What we didn’t get to see yet was some of the stuff we have for Steve. I hope we get to put him in more costumes next season because he has a pretty incredible closet waiting for him.

You’ve spoken about looking at films and California and Midwest yearbooks from 1984-1986 to accurately capture the trends of the time. How would you describe the style of that period?

It depends on which part of the country you are in. California was a little more fashion forward, while the Midwest was a good five or more years behind in trends. Fashion moved slower back then without everyone being connected digitally. So the stonewashed/acid wash trends that would have only barely started in 1986 on the West Coast wouldn’t reach the Midwest for many years after.

We see a ton of Reebok, Converse, and Levi’s as integral parts of the main characters’ costumes throughout the series. What were the clothes that defined this specific part of the ‘80s?

In addition to those classics that are still around, brands to covet would have been Sergio Valente jeans and Bally Sneakers were huge! Esprit, Sasson, Camp Beverly Hills, Details, and Shah Safari are just some fun fashion labels of the time. Brands like Jordache and Ellesse are still around and making a comeback. (Clothing) silhouettes of the ’80s were more voluminous.

What qualities or markers were you looking for in the vintage pieces you ultimately chose for the show?

We look for it to be in great condition with little need for repair or alteration. I love a piece that is super unique and screams the character’s name when you first look at it. It’s important to reflect a unique closet for each person so we try to make each outfit significantly different from each other.

Authenticity is a term that surfaces when referencing both costume design and the vintage market. We’d love to know more about what you think makes something authentic and how the everyday shopper can apply these concepts when looking for genuine ’80s pieces themselves.

I find that looking at a tag on the garment helps validate its age. Branding and care tags on clothing were made with a higher quality and often made out of cloth vs. the cheaper paper and plastic tags that we see today. The care instructions were woven on a tag, unlike today where they are often printed on a tag, which is cheaper and quicker for the speed of contemporary fast fashion. Contemporary clothing of at least the past 10 to 15 years is blending lots of elastic, essentially for comfort, into fabric. Denim is now often blended with stretch which was extremely rare and non-existent in mens’ denim in the ’80s so we have a rule–no mens’ jeans with stretch!

When in doubt we Google it. If a brand name is familiar but we are unsure of the date, we’ll check online to see when the brand was established. I have a running list of ’80s brands for myself and my shopper to be on the lookout for.

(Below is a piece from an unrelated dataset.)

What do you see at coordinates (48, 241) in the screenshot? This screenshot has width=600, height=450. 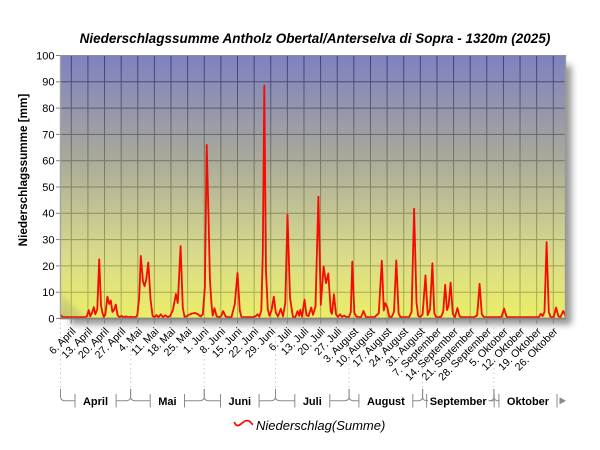 I see `svg-text: 30` at bounding box center [48, 241].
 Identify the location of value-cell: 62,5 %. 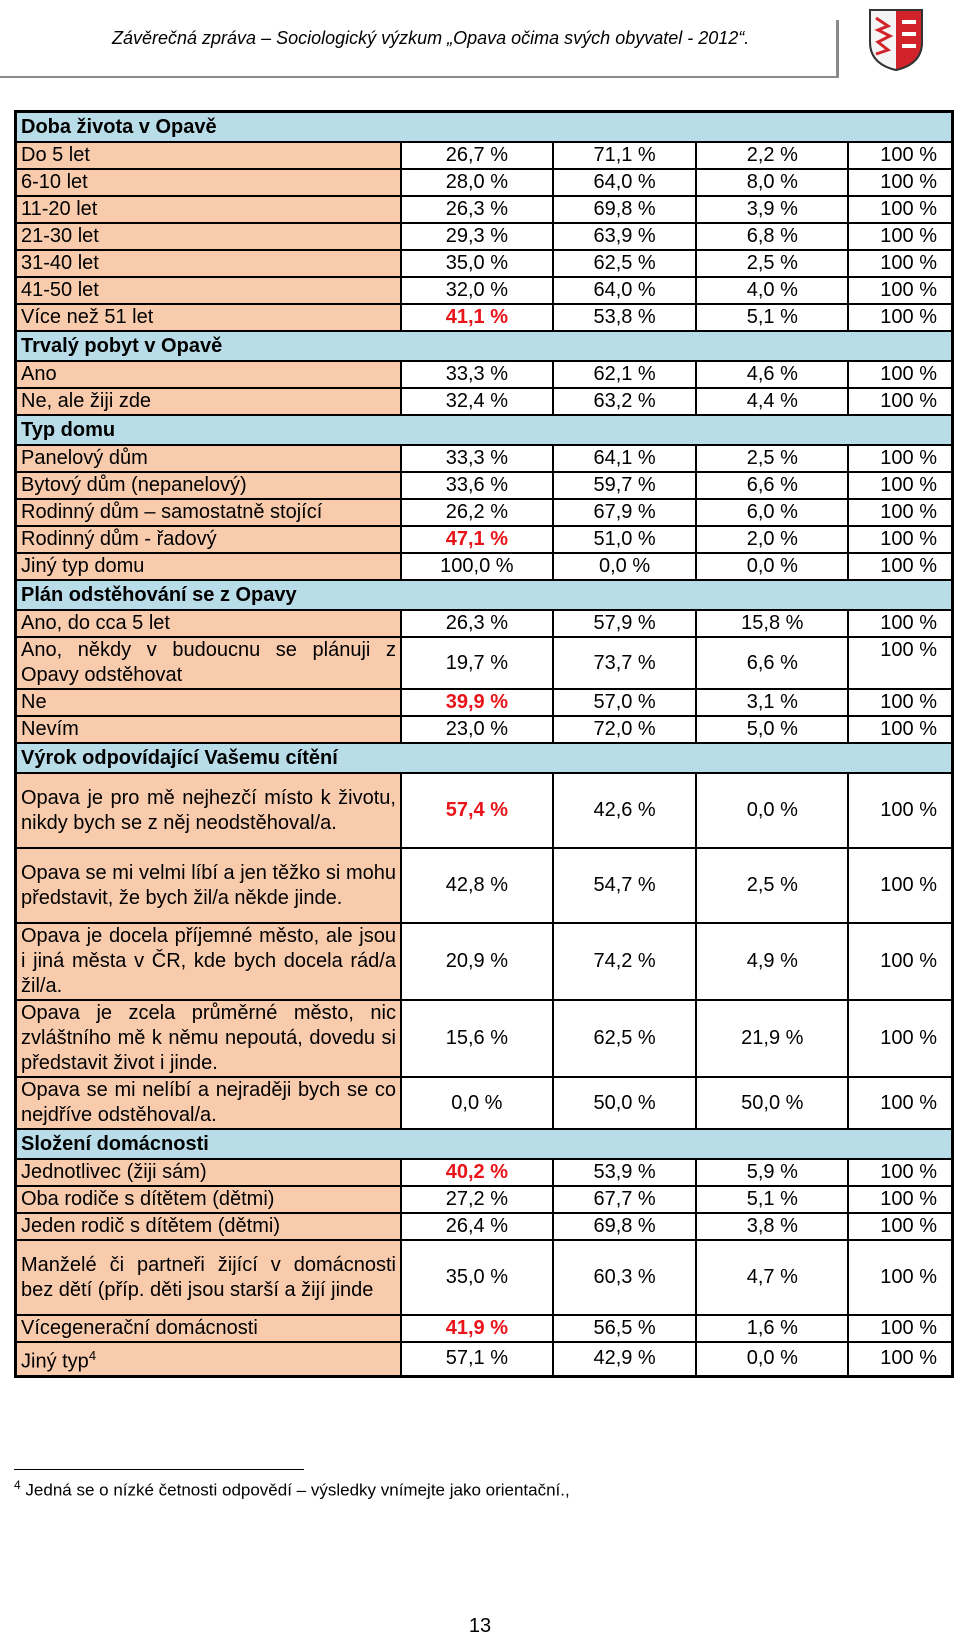
(624, 1038).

You’ve spoken about the amount of work that goes into “aging” and “wearing” clothing on the show to give the appearance that it has been genuinely worn over time. Is this also a marker that you look for in vintage items?

It is something I look for when it makes sense for the story. If a character is a blue collar worker it makes more sense to do a deep online search for that piece that was worn by someone for many years and has true wear marks. If that person was a painter, you’ll have all the signs of past projects in the way the paint is organically placed on the clothing, which is possible to replicate but can be quicker to find the real thing.

What other advice would you give the average Joe who is looking for authentic vintage clothing?

With all the resources available online it can be very overwhelming to start searching for vintage. I would recommend starting by looking for something specific whether it’s by a particular brand you’ve noticed or a specific piece. Visit your local vintage or second hand store and try on different pieces to see which silhouettes are most flattering on you so when you find something online you’ll have an idea of how it will fit you. Also–take a risk, try something you haven’t worn before or thought you wouldn’t like. You’d be surprised how much better clothing can look on a body than a hanger.